All lines from the one containing "You are a computer-use" through the final line of the listing below, and no others, must be returned exactly; no pictures belong in the copy.

- Opening Delimiter -

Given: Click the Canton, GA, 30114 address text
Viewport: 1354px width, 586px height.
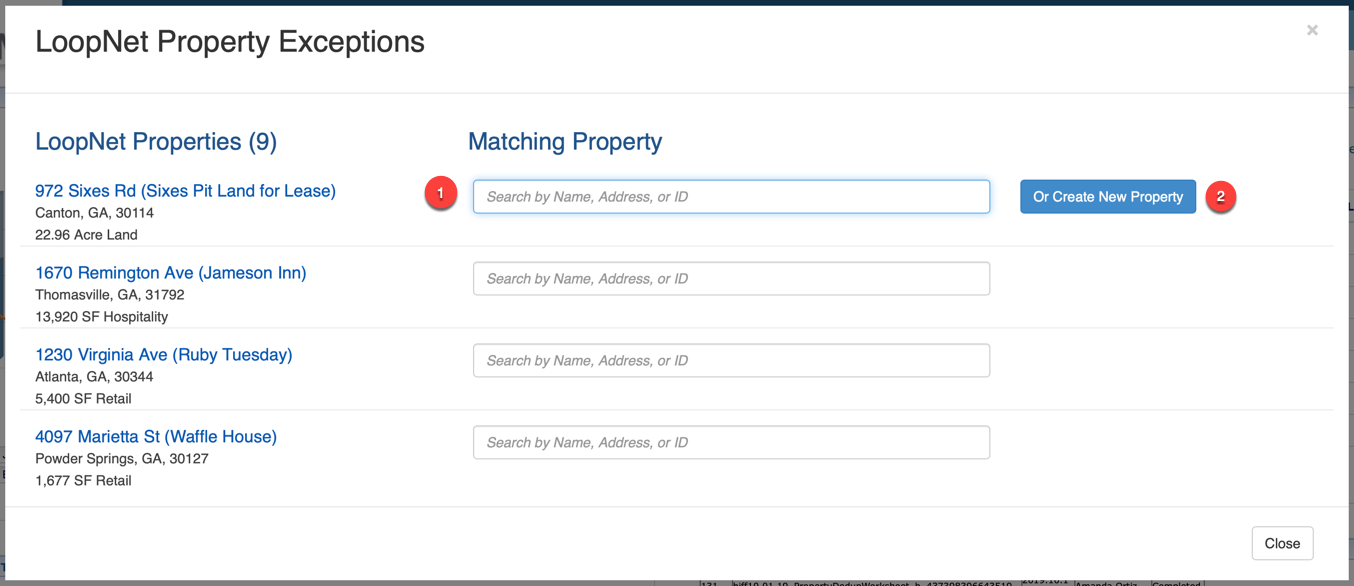Looking at the screenshot, I should click(x=94, y=213).
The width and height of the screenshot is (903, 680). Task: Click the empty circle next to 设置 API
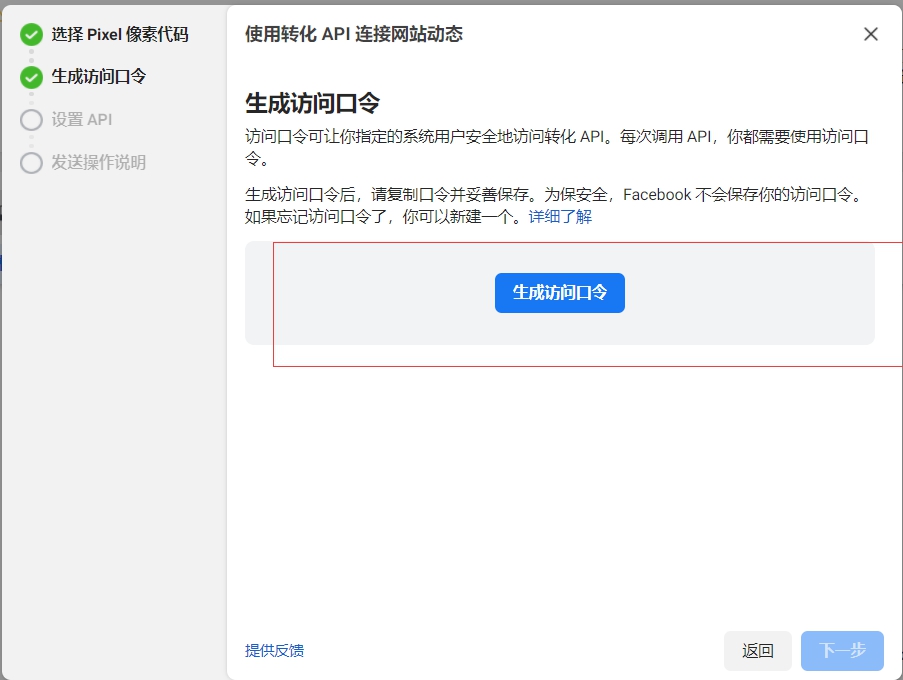click(x=31, y=120)
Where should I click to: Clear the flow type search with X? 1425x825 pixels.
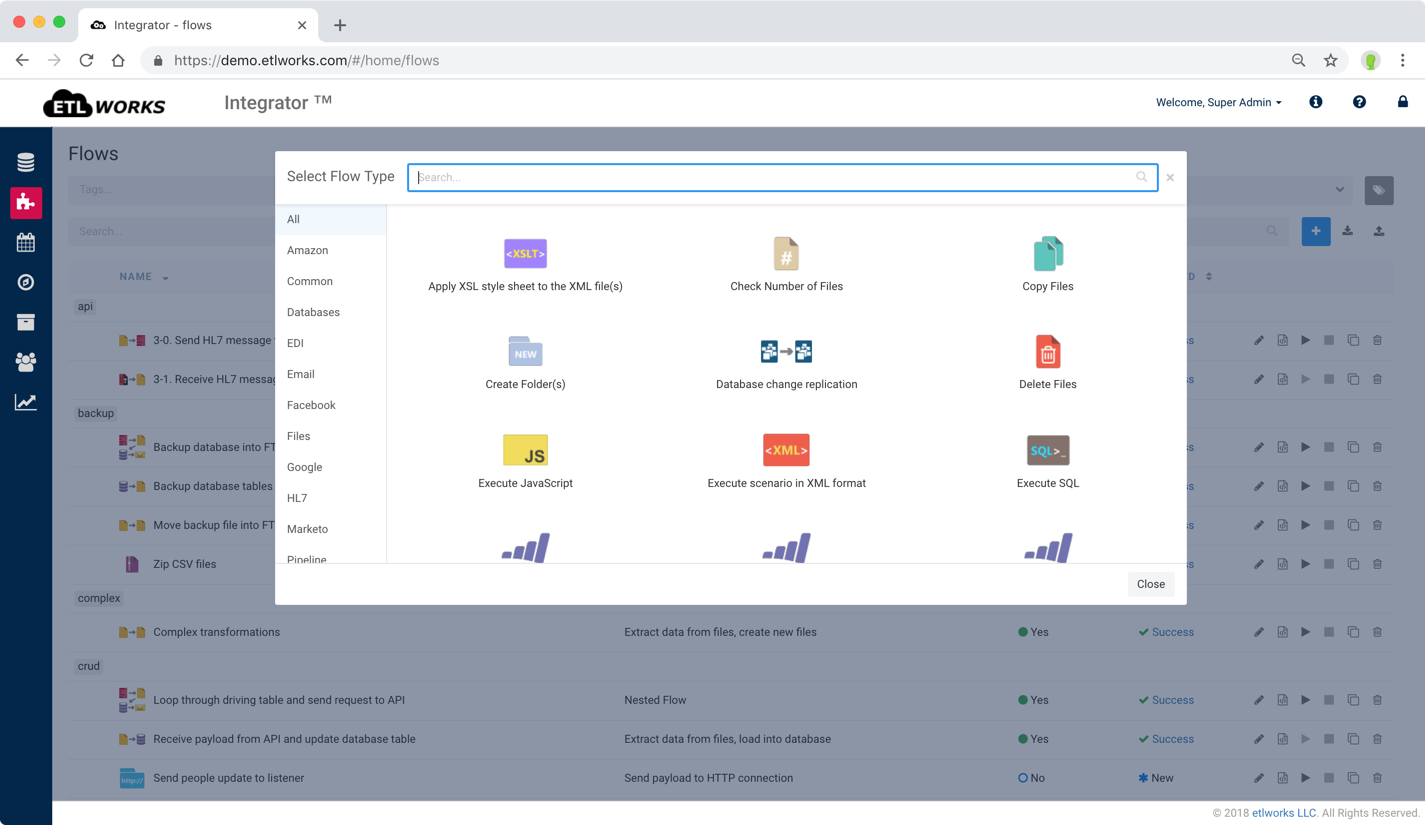1170,178
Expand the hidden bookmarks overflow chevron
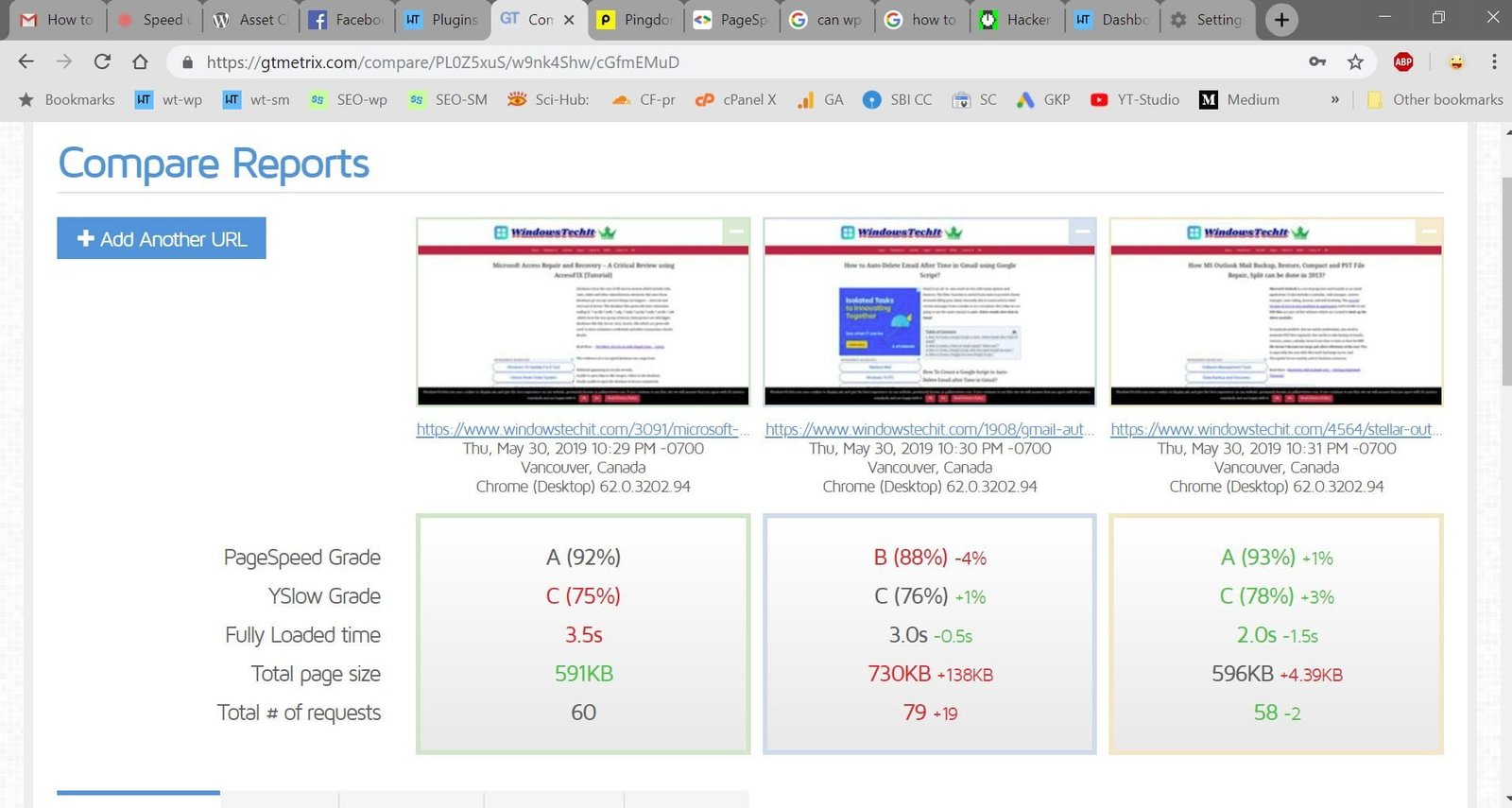1512x808 pixels. [x=1334, y=100]
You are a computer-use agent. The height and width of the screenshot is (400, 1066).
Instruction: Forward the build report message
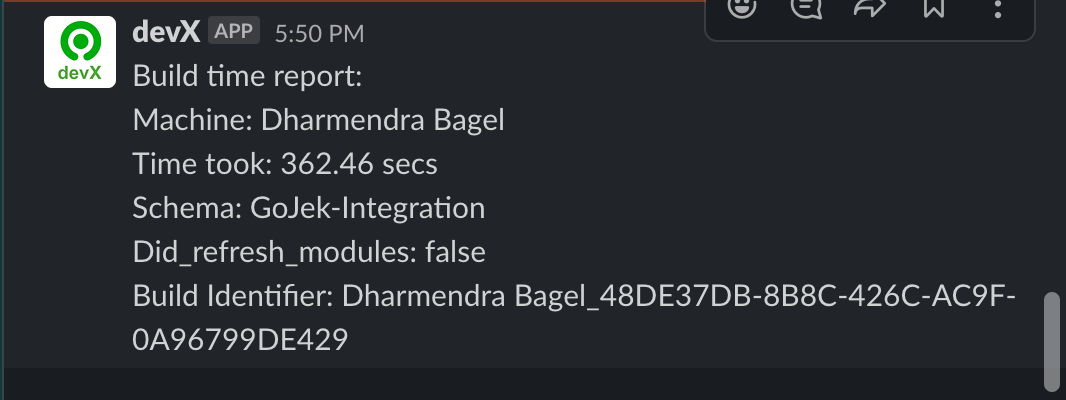870,7
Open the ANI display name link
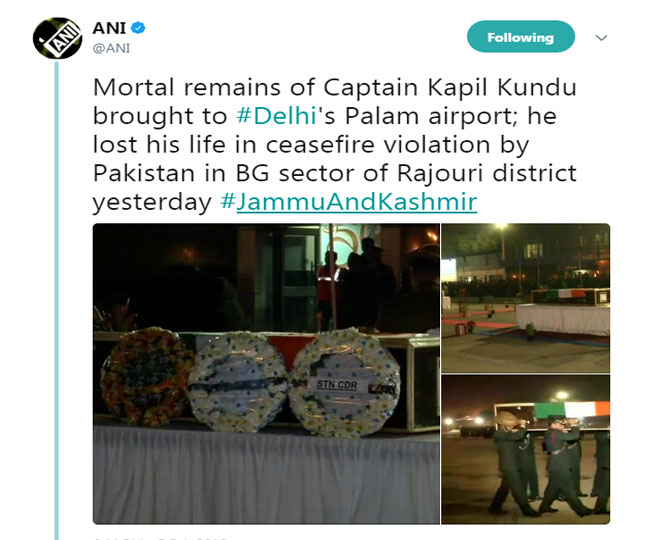This screenshot has height=540, width=650. click(x=109, y=28)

- Closing Delimiter -

_SOLUTION TO THIS EXERCISE_.
You are a computer-use agent. The height and width of the screenshot is (400, 1066).
Instruction: Forward the build report message
870,7
Open the ANI display name link
This screenshot has height=540, width=650. click(x=109, y=28)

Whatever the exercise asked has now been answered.